Cosmos ferme les yeux et savoure le moment. Puis telle une pile électrique, il repart de plus belle. Je soupire. La journée va être longue, je ne devrais pas trainer.
Le soleil brule ma peau tandis que je m'attelle à mes taches. Le vent est de face, alors après avoir relevé l'ancre, je démarre le moteur qui ronronne dans un bruit sourd. Lorsqu'on prend de la vitesse j'attrape la drisse pour hisser la voile qui se gonfle rapidement d'air. J'étarque pour que la drisse soit tendue au maximum afin que malgré le vent qui souffle, la tension reste intacte. Je redresse un peu la barre gardant le cap vers le Sud-Est.
- Naxos j'arrive, murmurais-je en fixant l'horizon.
De fines gouttes d'eau se déposent sur ma peau tandis que le bateau surf sur les vagues. Je savoure chaque sensation : mes cheveux blonds dansant au gré du vent, le bruit des vagues se fracassant sur la coque et l'odeur de l'écume se propageant dans mes narines. J'humecte mes lèvres pour y sentir le goût du sel. Ce que j'aime ces sensations ! Cette liberté. Je me sens à ma
place, moi-même.Les heures défilent tandis que le soleil se déplace dans le ciel.
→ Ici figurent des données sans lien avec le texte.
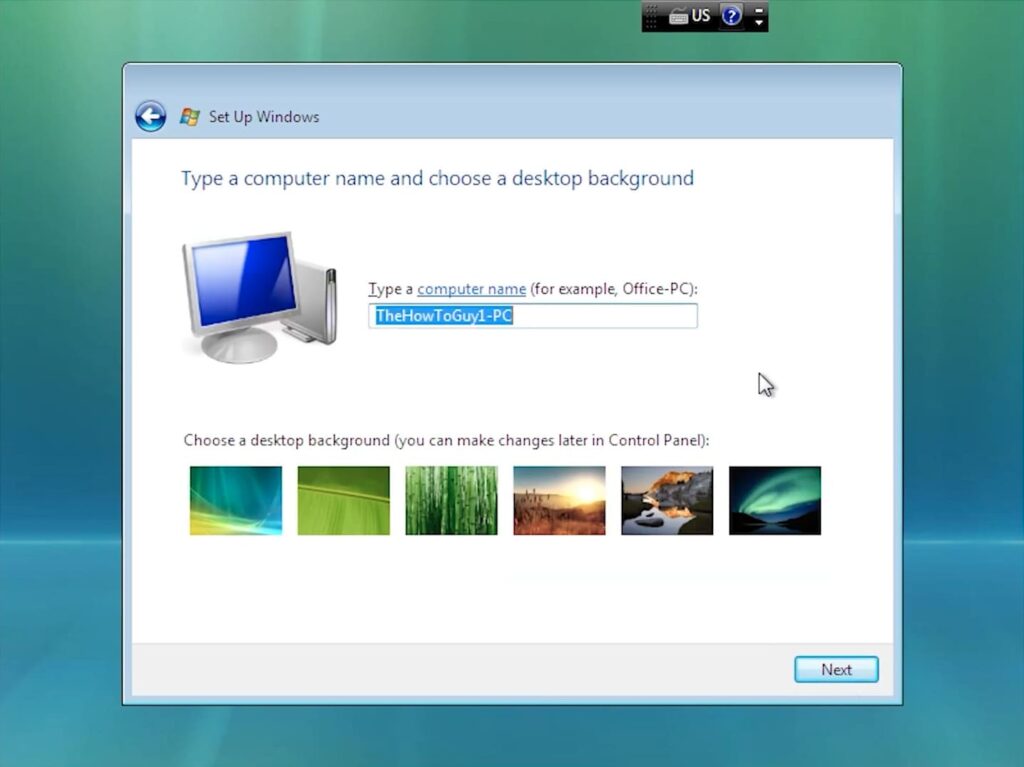
Task: Click the computer monitor illustration
Action: point(259,295)
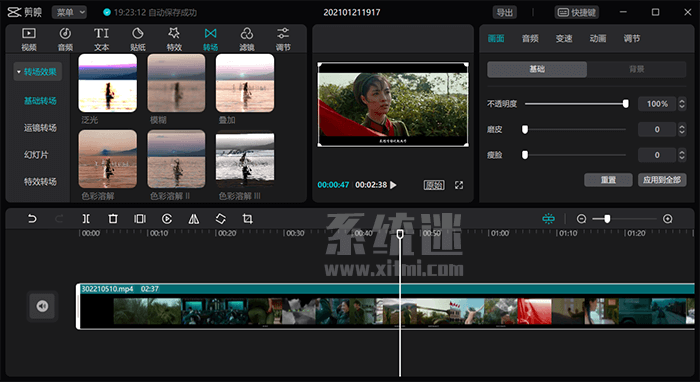Mute the track with speaker toggle
The image size is (700, 382).
click(42, 306)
Je mets le pilote automatique afin de m'accorder une petite pause. J'en profite pour dévorer les restes de taboulé et de jambon de la semaine. Mes stocks de nourriture sont quasiment vides, il était temps que je retourne vers la terre ferme ! Ce que je rêve d'un lit moelleux, mon dos est cabossé de toutes ces nuits sur le lit de camp. Vivre en mer est une expérience incroyable, mais une expérience éreintante ! D'autant plus, lorsqu'on la vit seule. Mais je ne me plains pas. Je sais qu'un sort bien plus funeste m'était destiné il y a encore peu.
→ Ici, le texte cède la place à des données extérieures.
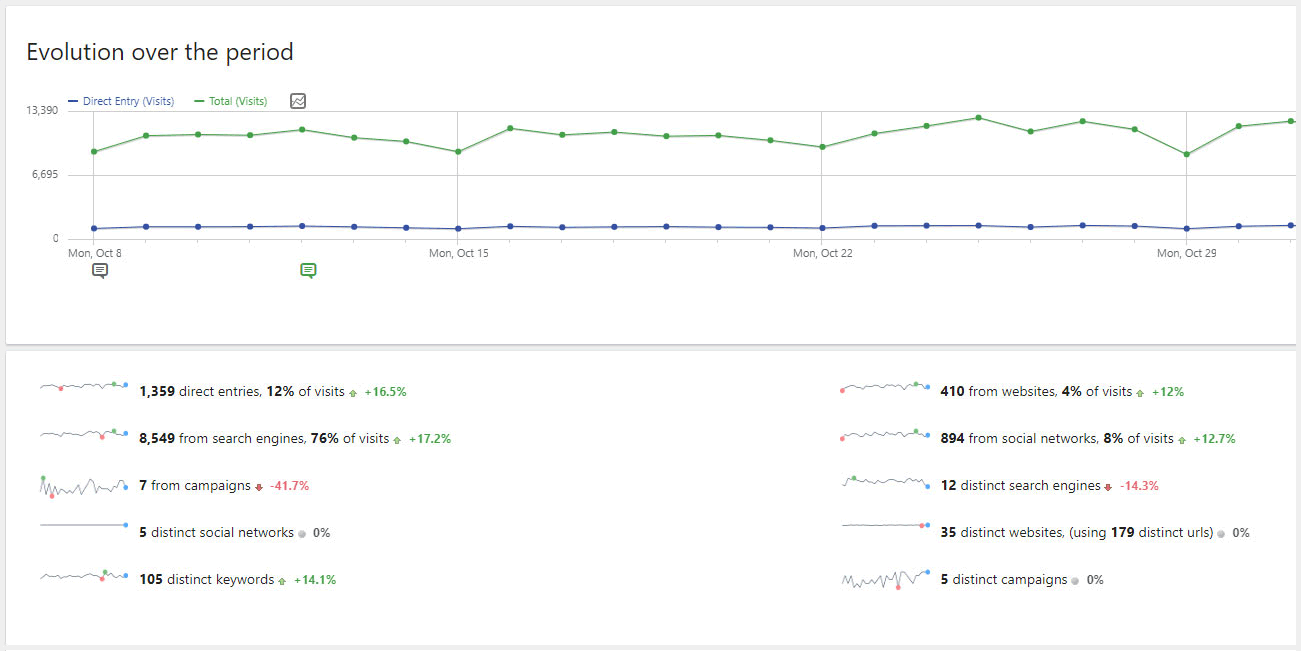
Task: Select the from websites sparkline
Action: 885,387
Tu ne peux pas t'empêcher d'y penser bon sang ! Je soupire.
Après plusieurs heures de navigation, j'aperçois enfin le chenal qui mène à l'entrée du port de Naxos. Quelques chalutiers ici et là reviennent avec les filets remplis et les mouettes qui beuglent au dessus de nos têtes. Cosmos les regarde avec un intérêt manifeste ce qui m'arrache un petit rire. Je me charge de ranger les voiles, et à nouveau le moteur nous pousse de son bruit caractéristique.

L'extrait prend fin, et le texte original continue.